Comparison of the hr regions between HearMNPV and MacoNPV-B. Panel A: a deduced consensus sequence of domains A and B from each hr region was used for this alignment. Conserved sequences are indicated with different shading: black indicates 100% conservation, gray >70% conservation, and no shading <70% conservation. Panel B: arrows represent the direction and positions of the repeat-A and repeat-B regions, black boxes represent type A repeats and blank boxes represent type B repeats.

The four hrs of HearMNPV are located at similar positions in the genome as those of MacoNPV-B and MacoNPV-A. Sequence alignment between HearMNPV and MacoNPV-B hrs indicated that these four homologous regions had some insertions/deletions of different sizes, giving rise to identities of 92.0%, 92.3%, 86.6%, 81.9%, respectively. hr1 has three insertions, two of 52 bp and 43 bp that contained only a type A repeat, and one of 147 bp that contained type A and type B repeats. hr2 has two insertions (209 bp and 81 bp) that contained both type A and type B repeats. hr3 has the biggest deletion (489 bp) and another large deletion of 136 bp, which also contained both type A and type B repeats. hr4 has a small deletion of 69 bp that also contains both type A and type B repeats (Figure 9B). The HearMNPV hr4 (724 bp) is shorter than the MacoNPV-B hr4 (1178 bp) occurrence, probably caused by the presence of HearMNPV ORF139, which is adjacent to HearMNPV hr4. HearNPV NNg1 contains five hrs (hr1-hr5), similar to HearNPV C1, G4, and HzNPV. The arrangement of these hrs on the genome is almost the same in HearNPV C1, G4 and HzNPV, and it is possible that variability in the hr sequences affect not only progeny virus production, but also the insecticidal activity of the Helicoverpa spp. NPVs [9]. The homologous regions are also suggested to be responsible for the difference in virulence between two Mamestra configurata NPV-A variants, v90/4 and v90/2 [54], indicating that the difference in the organization of the homologous regions of HearMNPV and MacoNPV-B are possibly associated with mechanisms of recombination.

Information provided →
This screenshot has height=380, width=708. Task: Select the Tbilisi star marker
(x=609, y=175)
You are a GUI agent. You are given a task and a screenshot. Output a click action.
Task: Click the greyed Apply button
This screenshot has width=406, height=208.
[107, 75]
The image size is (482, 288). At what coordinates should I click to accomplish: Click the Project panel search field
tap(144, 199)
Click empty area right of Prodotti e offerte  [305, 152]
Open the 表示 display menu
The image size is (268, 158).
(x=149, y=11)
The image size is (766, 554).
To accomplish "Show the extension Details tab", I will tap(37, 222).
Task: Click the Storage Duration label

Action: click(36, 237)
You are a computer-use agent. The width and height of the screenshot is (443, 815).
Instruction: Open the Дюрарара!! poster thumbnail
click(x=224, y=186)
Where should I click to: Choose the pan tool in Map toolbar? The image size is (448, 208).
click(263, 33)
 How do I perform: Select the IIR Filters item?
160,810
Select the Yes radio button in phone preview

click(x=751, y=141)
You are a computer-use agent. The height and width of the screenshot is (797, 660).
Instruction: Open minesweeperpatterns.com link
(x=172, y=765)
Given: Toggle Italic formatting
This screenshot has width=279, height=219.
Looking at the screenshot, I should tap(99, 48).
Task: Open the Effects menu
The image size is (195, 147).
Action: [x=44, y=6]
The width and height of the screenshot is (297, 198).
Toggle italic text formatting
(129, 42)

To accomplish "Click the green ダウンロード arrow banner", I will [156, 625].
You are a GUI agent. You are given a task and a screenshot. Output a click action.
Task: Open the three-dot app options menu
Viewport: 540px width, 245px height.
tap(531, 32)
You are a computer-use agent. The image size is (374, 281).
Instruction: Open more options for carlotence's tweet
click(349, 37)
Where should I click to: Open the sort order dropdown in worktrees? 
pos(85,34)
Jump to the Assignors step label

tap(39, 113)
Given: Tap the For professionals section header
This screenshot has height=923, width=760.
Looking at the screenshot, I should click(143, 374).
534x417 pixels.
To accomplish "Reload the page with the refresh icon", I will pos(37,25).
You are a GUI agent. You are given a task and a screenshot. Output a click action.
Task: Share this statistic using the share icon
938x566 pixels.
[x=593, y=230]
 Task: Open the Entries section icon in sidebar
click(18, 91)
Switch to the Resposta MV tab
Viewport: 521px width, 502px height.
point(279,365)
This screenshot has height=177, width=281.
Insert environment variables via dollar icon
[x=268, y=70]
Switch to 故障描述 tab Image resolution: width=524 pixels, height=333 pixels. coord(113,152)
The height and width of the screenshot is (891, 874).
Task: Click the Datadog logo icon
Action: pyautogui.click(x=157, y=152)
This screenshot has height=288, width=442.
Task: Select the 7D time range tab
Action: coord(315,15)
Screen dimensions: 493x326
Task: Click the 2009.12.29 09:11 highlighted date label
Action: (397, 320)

The task → Reproduce the passage from the text on the homologous regions of HearMNPV and MacoNPV-B word for word, starting with "Comparison of the" and going on through "represent type B repeats.".

Response area →
Comparison of the hr regions between HearMNPV and MacoNPV-B. Panel A: a deduced consensus sequence of domains A and B from each hr region was used for this alignment. Conserved sequences are indicated with different shading: black indicates 100% conservation, gray >70% conservation, and no shading <70% conservation. Panel B: arrows represent the direction and positions of the repeat-A and repeat-B regions, black boxes represent type A repeats and blank boxes represent type B repeats.